Tertiary prevention aims to halt the progression, or reduce the complications, of established disease by effective treatment or rehabilitation (Tones & Green 2004).  A diagnosis of cancer can cause great distress and a patient may go through a whole host of emotions.  Naidoo and Wills (2000) suggest the aim of tertiary prevention is to reduce suffering and concerns helping people to cope with their illness.   The community nurses role has been identified as pivotal in providing support for patients and families living with cancer (DH 2000).  The World Health Organisation describe Palliative care as treatment to relieve, rather than cure, the symptoms caused by cancer,  and suggest palliative care can provide relief from physical, psychosocial and spiritual problems in over 90% of cancer patients (WHO 2011).

Assessment and the provision of health education and information at this stage remains the same as that in secondary prevention, and it is not uncommon for the two to overlap.  Providing advice and education on symptom control may alleviate some of the symptoms the patient experiences,  for example breathlessness is a symptom of lung cancer (Lakasing & Tester 2006), and relaxation techniques may reduce this (Cancer Research UK 2011), therefore the nurse may be involved in teaching these techniques to the patient and family members.  Continual smoking despite a lung cancer diagnosis can exacerbate shortness of breath and reduce survival rate (Roddy & Ross 2007), therefore the nurse can use this opportunity to reinforce the risks of smoking.  However, the nurse must use her judgement effectively and be sensitive to the patient’s condition, as the willingness to learn and respond to teaching can be affected by emotional state (Walsh 2002).  Establishing effective pain control is essential in the care of a cancer patient and this may involve discussion with the patients GP if medication needs adjusting.  A referral to specialist help lines such as those provided by Macmillan cancer support may be useful in assisting a patient and/or family to cope with cancer, these services can be accessed in person or by telephone.  These are just two examples of collaborative working and demonstrate the importance of inter-professional working.

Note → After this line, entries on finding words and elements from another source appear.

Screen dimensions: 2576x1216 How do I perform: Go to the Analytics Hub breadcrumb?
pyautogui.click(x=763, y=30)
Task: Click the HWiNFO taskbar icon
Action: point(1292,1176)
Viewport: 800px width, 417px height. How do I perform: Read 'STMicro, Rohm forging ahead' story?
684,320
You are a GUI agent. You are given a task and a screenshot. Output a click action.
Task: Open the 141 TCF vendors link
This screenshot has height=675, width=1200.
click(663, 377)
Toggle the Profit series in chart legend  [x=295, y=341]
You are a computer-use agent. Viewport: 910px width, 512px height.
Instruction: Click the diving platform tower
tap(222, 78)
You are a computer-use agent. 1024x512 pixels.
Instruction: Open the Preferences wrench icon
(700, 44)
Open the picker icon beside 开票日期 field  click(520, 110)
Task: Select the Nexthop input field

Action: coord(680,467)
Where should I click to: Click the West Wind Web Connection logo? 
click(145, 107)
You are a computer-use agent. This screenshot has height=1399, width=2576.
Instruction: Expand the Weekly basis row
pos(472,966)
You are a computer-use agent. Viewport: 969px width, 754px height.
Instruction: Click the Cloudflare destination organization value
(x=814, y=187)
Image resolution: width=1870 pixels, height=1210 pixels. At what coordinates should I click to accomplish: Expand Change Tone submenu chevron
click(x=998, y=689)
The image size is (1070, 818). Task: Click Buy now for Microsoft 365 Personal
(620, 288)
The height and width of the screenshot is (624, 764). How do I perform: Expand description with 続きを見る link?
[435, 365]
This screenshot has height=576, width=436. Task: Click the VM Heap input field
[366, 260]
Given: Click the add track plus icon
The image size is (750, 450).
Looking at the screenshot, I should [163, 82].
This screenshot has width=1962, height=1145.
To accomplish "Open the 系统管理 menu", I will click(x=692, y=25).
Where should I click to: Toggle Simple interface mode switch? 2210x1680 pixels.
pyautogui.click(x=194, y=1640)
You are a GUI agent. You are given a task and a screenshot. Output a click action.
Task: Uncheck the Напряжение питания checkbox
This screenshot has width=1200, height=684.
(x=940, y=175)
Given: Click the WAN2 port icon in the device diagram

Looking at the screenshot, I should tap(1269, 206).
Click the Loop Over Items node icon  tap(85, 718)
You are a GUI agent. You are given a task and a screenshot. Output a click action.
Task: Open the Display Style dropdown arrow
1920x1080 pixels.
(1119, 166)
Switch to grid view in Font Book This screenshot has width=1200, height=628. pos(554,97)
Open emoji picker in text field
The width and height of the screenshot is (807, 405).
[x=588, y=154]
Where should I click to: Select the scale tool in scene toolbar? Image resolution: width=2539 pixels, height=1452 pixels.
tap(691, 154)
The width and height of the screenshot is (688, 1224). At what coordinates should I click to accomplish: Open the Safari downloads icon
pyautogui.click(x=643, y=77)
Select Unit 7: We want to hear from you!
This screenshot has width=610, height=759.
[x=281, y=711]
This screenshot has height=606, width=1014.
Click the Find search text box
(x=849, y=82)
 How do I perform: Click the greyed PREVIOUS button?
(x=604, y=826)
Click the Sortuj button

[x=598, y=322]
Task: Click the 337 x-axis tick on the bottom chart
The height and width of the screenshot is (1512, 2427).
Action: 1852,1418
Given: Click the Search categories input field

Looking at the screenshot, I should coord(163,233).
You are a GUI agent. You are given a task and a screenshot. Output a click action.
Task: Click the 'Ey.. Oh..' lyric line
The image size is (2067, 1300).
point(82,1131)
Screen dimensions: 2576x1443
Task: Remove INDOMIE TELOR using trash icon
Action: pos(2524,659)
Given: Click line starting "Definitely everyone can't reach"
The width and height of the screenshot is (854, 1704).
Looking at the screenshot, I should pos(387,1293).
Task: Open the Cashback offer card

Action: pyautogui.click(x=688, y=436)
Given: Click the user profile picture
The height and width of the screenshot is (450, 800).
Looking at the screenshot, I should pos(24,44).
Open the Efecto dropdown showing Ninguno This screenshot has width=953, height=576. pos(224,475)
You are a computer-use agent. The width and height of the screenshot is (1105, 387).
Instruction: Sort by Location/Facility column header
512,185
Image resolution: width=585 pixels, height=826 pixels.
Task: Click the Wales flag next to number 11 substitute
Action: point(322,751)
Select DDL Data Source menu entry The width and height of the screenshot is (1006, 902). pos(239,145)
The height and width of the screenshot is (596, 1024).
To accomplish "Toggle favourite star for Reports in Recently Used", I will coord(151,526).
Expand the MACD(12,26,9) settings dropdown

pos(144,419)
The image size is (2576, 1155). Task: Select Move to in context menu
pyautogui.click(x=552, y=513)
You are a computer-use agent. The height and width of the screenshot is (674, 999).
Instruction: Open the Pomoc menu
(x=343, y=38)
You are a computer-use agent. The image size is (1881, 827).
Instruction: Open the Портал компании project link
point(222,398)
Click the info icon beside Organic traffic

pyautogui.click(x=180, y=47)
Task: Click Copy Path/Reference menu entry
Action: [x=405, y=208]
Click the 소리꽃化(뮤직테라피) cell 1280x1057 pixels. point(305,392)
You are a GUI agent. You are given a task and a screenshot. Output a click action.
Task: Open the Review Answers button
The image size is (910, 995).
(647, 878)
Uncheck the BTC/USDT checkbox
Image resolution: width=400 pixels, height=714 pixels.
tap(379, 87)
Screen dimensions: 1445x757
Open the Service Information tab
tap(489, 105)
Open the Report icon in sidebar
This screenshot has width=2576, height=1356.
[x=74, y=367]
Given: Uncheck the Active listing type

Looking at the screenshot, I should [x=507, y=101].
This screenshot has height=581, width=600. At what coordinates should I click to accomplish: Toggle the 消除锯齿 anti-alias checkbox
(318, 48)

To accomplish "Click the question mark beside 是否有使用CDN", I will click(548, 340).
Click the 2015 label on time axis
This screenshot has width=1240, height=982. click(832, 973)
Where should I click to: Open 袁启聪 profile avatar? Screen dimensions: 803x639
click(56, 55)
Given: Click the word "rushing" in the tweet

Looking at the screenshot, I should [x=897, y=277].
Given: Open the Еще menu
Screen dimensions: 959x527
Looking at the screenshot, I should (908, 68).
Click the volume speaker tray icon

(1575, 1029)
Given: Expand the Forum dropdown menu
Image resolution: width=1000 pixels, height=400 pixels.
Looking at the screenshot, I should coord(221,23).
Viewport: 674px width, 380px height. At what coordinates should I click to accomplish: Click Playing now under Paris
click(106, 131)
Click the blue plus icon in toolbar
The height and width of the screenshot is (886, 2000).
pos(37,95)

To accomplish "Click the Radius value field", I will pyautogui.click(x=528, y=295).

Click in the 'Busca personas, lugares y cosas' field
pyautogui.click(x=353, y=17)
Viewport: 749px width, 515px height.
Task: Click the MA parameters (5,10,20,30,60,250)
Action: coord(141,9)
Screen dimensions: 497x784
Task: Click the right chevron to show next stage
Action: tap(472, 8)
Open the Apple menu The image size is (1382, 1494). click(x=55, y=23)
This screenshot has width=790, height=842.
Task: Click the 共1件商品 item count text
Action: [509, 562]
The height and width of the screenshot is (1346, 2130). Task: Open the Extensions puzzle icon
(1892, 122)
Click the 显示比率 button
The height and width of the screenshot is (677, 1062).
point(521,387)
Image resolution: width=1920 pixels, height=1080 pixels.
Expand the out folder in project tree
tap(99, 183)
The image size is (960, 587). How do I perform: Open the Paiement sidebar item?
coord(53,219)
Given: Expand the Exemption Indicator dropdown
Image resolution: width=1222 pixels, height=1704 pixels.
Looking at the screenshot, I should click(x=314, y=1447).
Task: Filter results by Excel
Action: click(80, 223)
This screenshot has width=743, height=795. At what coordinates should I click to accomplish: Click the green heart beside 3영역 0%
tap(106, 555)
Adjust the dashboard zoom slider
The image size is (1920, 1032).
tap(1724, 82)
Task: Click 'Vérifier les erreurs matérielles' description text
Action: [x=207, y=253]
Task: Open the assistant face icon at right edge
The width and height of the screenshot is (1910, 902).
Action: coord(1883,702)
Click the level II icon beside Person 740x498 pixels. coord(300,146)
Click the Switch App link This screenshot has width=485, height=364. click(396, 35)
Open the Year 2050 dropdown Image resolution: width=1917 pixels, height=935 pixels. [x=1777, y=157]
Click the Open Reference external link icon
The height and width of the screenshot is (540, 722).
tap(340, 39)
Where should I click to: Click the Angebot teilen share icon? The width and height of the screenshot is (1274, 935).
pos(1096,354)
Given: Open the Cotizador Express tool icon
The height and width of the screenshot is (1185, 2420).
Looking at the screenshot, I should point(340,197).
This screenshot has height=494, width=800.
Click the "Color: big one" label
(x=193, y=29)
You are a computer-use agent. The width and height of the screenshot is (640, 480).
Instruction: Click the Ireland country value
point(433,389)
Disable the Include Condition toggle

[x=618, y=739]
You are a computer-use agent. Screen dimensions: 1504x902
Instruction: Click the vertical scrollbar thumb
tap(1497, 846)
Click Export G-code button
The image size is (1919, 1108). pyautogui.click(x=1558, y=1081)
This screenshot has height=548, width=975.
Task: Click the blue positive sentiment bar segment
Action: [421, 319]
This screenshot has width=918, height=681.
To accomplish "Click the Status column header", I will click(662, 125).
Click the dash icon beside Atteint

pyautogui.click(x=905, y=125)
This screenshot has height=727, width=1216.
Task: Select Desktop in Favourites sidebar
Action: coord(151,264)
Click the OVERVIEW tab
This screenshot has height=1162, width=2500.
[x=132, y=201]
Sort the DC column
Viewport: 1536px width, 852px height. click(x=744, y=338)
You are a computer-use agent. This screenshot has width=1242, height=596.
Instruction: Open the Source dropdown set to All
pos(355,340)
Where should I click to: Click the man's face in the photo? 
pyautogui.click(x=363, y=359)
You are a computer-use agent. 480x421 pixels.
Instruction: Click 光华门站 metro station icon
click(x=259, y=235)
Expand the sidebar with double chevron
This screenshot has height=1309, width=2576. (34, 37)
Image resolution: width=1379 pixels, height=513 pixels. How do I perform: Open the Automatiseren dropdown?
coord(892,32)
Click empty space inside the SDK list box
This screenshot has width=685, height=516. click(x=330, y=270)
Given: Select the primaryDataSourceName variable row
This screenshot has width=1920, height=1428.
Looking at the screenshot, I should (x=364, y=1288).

In conclusion, with the emphasis of health promotion concerning prevention of illness and disease, the role of the nurse is essential in raising awareness and providing education and advice to individuals to facilitate behaviour change. The complexities of health promotion indicate the extensive competences a nurse must possess to empower and motivate individuals.  However, governments also have a responsibility to promote and protect health and are pivotal in introducing national policy to build “healthy publics” and environments conducive to health.